L-R: Director Nancy Meyers, Lindsay Lohan and producer Charles Shyer shoot a deleted scene from The Parent Trap in which Hailee meets the Queen. DISNEY PICTURES
A scene from the film in which Hailee is driven through London to the strains of The La’s Britpop classic There She Goes was meant to conclude with her accidentally meeting the Queen, but an even more royal fate befell The Parent Trap. The film was selected for a Royal Variety Screening, an annual event in which British royalty attend a specially-selected film and money is raised for charity. Shyer cites it as a highlight of his career.

“We were given a complete drill about what you can and can’t do. Don’t speak to her unless she speaks to you, don’t touch her, call her M’am all these things,” he laughs. “We sat right behind her during the screening, the Queen and the Prince [Phillip] and she had these little white gloves on. She’d clap and go ‘haugh haugh haugh’ during the screening it was a little bit like an out of body experience you know — ‘What am I doing here?’ Hayley Mills came too, and her father the brilliant actor John Mills [Great Expectations]. It was really special. Once in a lifetime.”

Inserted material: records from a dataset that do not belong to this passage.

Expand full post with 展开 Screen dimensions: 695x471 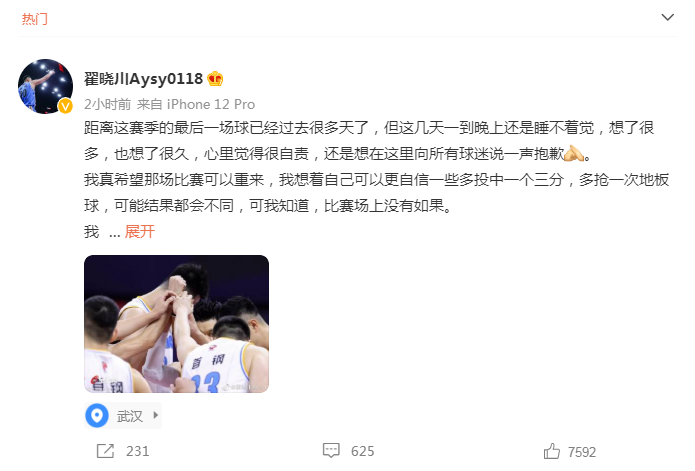[x=140, y=231]
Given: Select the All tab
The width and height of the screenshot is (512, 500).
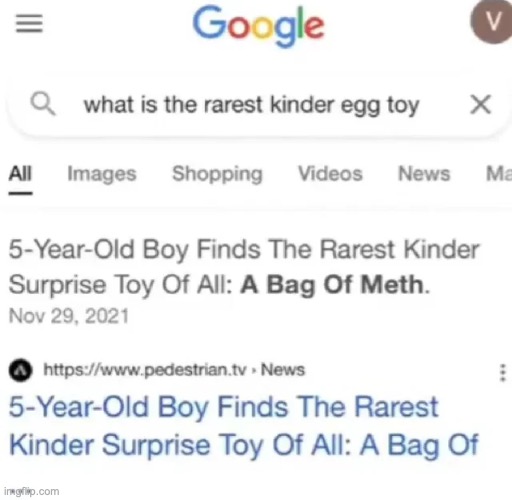Looking at the screenshot, I should point(20,174).
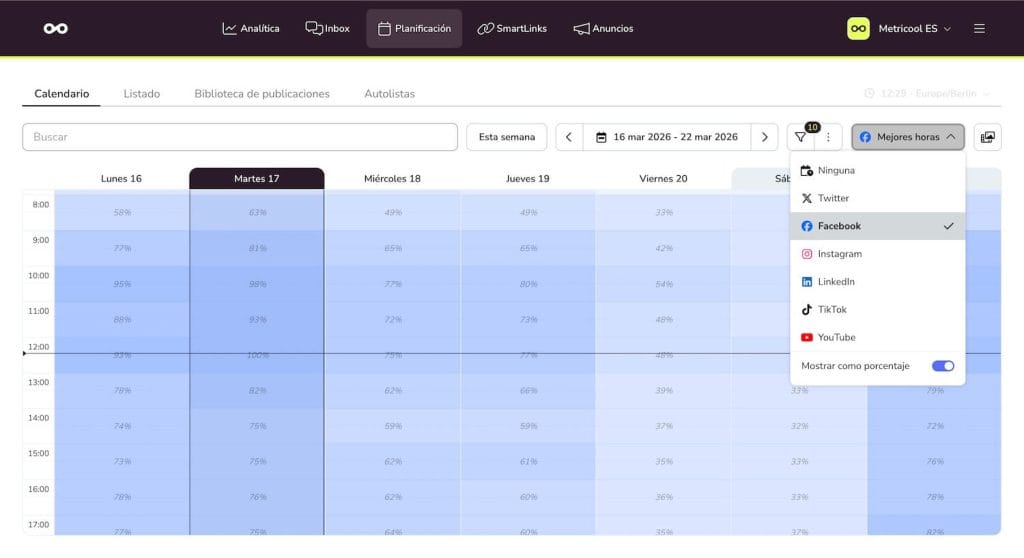Go to next week arrow
The height and width of the screenshot is (558, 1024).
tap(765, 137)
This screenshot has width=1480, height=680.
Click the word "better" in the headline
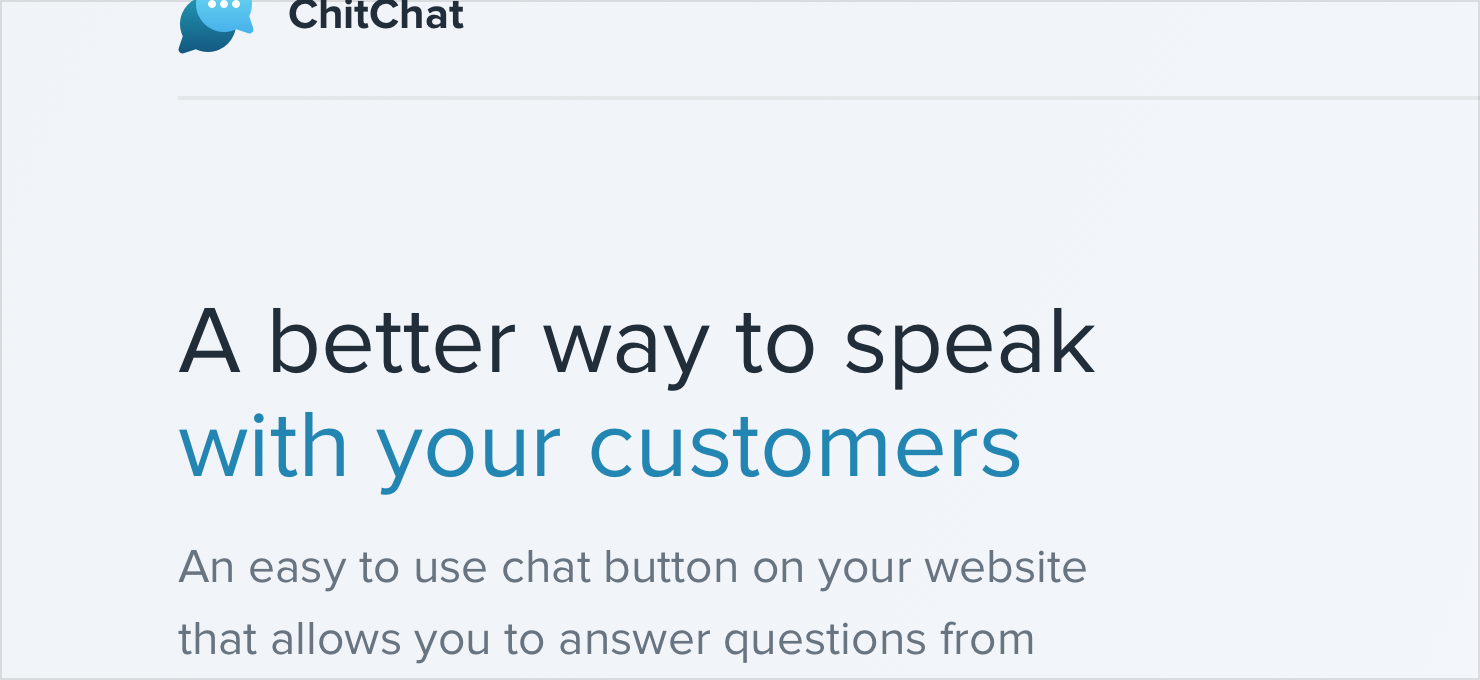pos(392,343)
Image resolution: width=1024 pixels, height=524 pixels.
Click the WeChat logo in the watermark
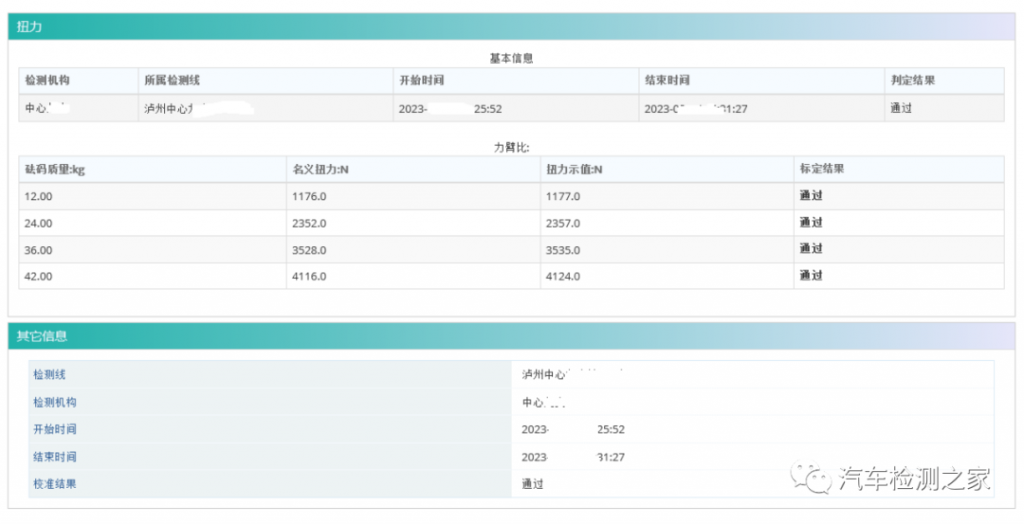(x=811, y=478)
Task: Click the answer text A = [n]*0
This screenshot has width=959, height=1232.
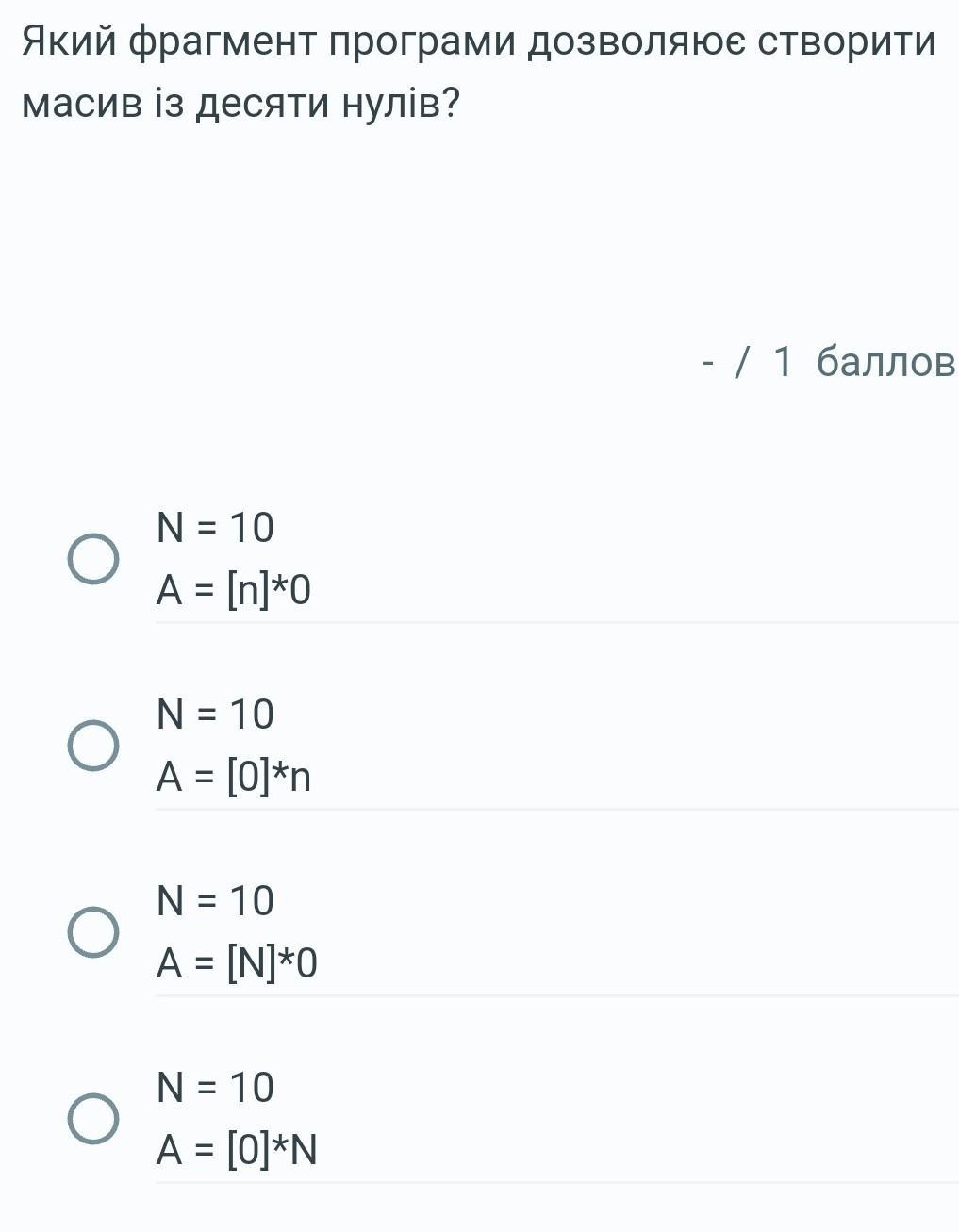Action: pyautogui.click(x=233, y=590)
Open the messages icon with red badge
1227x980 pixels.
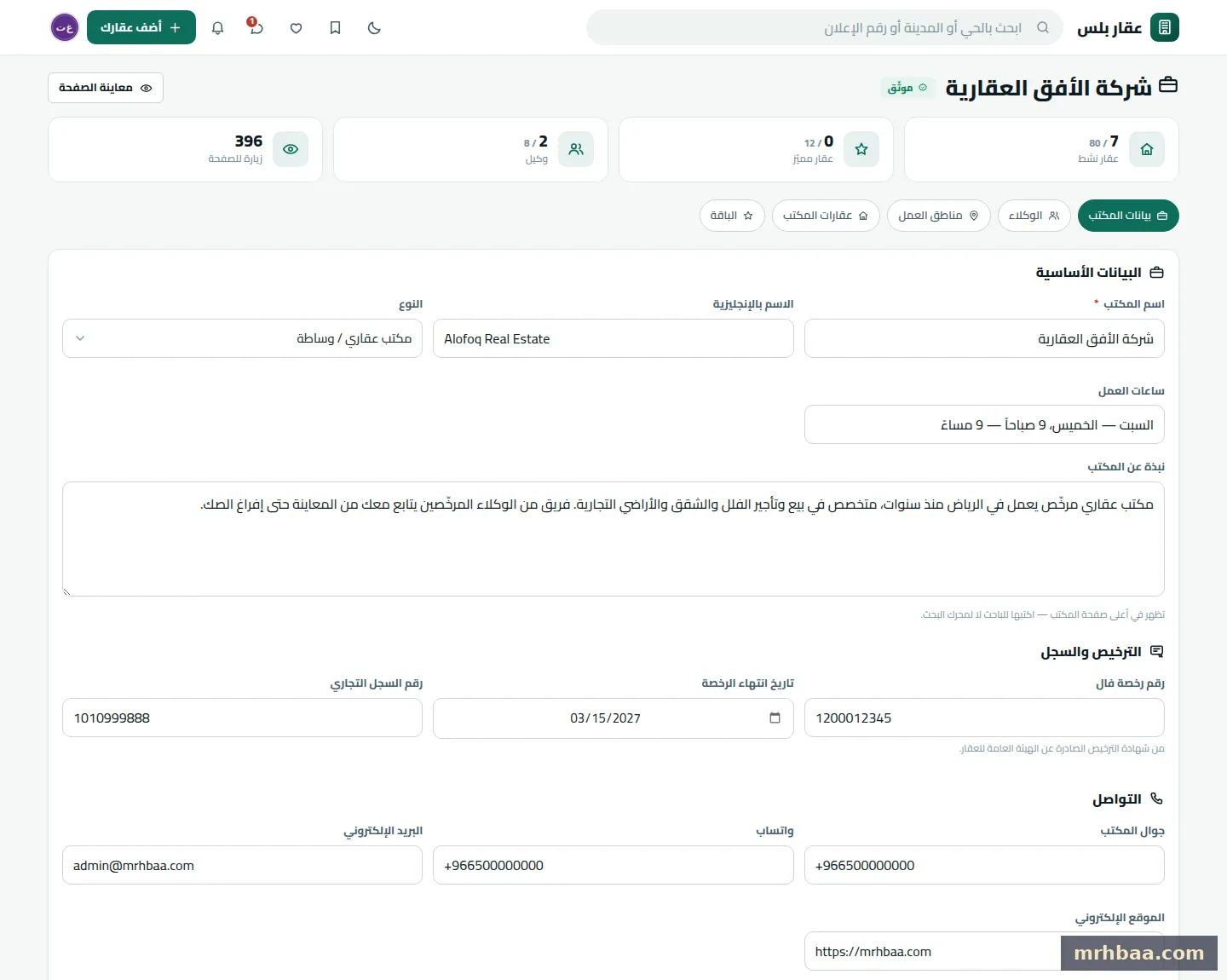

“The protocol when you do these screenings is that the people directly involved in making the film stand in the front line and their spouses stand behind them,” says Simon Kunz of his experience. “And Meg Ryan had come over, because she was with Dennis [Quaid] at the time. I’m sure she thought she was going to say hello to the Queen, and poor woman, she was stood behind Dennis in the lineup and I was next to him and the whole time I was imagining that Meg Ryan was standing there thinking “My God, I came all the way here for this!”